Back to Psycopg

Cursor types

docs/advanced/cursors.rst

3.3.411.9 KB
Original Source

.. currentmodule:: psycopg

.. index:: single: Cursor

.. _cursor-types:

Cursor types

Cursors are objects used to send commands to a PostgreSQL connection and to manage the results returned by it. They are normally created by the connection's ~Connection.cursor() method.

Psycopg can manage different kinds of "cursors", the objects used to send queries and retrieve results from the server. They differ from each other in aspects such as:

  • Are the parameters bound on the client or on the server? :ref:server-side-binding can offer better performance (for instance allowing to use prepared statements) and reduced memory footprint, but may require stricter query definition and certain queries that work in !psycopg2 might need to be adapted.

  • Is the query result stored on the client or on the server? Server-side cursors allow partial retrieval of large datasets, but they might offer less performance in everyday usage.

  • Are queries manipulated by Python (to handle placeholders in %s and %(name)s Python-style) or sent as they are to the PostgreSQL server (which only supports $1, $2 parameters)?

Psycopg exposes the following classes to implement the different strategies. All the classes are exposed by the main !psycopg package.

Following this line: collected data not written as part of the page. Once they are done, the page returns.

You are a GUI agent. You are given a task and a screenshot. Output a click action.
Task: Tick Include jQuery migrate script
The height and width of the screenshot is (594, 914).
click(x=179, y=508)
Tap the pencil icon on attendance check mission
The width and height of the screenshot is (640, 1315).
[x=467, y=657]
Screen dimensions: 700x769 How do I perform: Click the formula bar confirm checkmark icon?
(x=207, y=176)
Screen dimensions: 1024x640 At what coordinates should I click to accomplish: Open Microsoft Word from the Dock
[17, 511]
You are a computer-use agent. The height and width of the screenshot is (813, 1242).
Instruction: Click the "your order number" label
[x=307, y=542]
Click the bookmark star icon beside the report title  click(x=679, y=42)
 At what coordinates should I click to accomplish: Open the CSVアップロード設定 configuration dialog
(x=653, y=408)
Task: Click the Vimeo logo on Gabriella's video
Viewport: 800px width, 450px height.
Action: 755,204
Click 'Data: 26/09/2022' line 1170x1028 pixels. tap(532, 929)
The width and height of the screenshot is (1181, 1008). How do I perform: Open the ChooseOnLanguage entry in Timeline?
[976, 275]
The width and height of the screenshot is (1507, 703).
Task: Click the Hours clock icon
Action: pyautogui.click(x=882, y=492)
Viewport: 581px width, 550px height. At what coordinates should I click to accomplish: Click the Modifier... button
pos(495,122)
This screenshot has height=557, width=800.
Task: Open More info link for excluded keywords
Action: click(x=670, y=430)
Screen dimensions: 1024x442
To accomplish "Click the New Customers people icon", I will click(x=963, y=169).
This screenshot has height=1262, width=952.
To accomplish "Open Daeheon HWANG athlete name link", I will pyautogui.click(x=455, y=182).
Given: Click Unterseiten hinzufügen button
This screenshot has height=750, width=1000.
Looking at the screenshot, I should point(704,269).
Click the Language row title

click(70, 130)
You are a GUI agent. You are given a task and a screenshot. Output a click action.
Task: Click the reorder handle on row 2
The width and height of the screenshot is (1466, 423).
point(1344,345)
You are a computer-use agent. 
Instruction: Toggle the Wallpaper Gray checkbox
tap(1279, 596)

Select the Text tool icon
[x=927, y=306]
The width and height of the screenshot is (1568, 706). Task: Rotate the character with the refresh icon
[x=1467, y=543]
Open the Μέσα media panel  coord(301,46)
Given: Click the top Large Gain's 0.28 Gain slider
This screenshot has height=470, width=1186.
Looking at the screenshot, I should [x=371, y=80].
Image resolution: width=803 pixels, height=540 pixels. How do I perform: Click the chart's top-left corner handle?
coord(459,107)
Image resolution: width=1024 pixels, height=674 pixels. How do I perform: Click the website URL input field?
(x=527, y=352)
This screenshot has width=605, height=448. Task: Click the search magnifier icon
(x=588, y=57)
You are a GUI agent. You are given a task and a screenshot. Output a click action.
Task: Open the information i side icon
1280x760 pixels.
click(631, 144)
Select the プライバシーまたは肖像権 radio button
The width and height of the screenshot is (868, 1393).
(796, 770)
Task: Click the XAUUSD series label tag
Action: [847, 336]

Every class has also an !Async\ -prefixed counterparts, designed to be used in conjunction with AsyncConnection in asyncio programs.

================= =========== =========== ==================== ================================== Class Binding Storage Placeholders See also ================= =========== =========== ==================== ================================== Cursor server-side client-side %s, %(name)s :ref:client-side-cursors ClientCursor client-side client-side %s, %(name)s :ref:client-side-binding-cursors ServerCursor server-side server-side %s, %(name)s :ref:server-side-cursors RawCursor server-side client-side $1 :ref:raw-query-cursors RawServerCursor server-side server-side $1 :ref:raw-query-cursors ================= =========== =========== ==================== ==================================

If not specified by a ~Connection.cursor_factory, ~Connection.cursor() will usually produce Cursor objects.

.. index:: double: Cursor; Client-side

.. _client-side-cursors:

Client-side cursors

Client-side cursors are what Psycopg uses in its normal querying process. They are implemented by the Cursor and AsyncCursor classes. In such querying pattern, after a cursor sends a query to the server (usually calling ~Cursor.execute()), the server replies transferring to the client the whole set of results requested, which is stored in the state of the same cursor and from where it can be read from Python code (using methods such as ~Cursor.fetchone() and siblings).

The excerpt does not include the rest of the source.